Segment Start: MATERIALS PROVIDED
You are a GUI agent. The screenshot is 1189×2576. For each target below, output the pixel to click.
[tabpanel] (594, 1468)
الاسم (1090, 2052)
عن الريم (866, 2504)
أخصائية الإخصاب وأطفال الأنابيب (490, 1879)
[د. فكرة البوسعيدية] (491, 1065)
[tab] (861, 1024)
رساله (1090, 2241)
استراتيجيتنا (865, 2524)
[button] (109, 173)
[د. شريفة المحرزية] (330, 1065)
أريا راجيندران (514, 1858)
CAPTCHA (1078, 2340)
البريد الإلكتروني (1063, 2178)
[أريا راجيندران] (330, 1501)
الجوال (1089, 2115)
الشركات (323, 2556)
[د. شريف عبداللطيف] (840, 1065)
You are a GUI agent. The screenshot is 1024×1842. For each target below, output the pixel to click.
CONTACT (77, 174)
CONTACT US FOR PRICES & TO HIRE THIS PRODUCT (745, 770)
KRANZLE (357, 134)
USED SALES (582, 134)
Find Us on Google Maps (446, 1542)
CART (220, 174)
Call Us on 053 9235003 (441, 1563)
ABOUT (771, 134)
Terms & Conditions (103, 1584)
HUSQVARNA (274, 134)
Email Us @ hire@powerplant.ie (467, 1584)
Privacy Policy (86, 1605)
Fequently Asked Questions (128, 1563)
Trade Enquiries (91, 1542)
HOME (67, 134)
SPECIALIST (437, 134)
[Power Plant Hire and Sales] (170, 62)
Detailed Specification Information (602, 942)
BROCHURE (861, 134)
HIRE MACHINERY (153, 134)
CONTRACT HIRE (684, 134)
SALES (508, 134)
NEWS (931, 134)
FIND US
Segment End: MATERIALS PROVIDED
PROBLEM:
The answer should consist only of the lines from the one with "Find Us on Google Maps (446, 1542)" to the final line of the records above, retyped word for word.

ANSWER BOX:
Find Us on Google Maps (446, 1542)
CART (220, 174)
Call Us on 053 9235003 (441, 1563)
ABOUT (771, 134)
Terms & Conditions (103, 1584)
HUSQVARNA (274, 134)
Email Us @ hire@powerplant.ie (467, 1584)
Privacy Policy (86, 1605)
Fequently Asked Questions (128, 1563)
Trade Enquiries (91, 1542)
HOME (67, 134)
SPECIALIST (437, 134)
[Power Plant Hire and Sales] (170, 62)
Detailed Specification Information (602, 942)
BROCHURE (861, 134)
HIRE MACHINERY (153, 134)
CONTRACT HIRE (684, 134)
SALES (508, 134)
NEWS (931, 134)
FIND US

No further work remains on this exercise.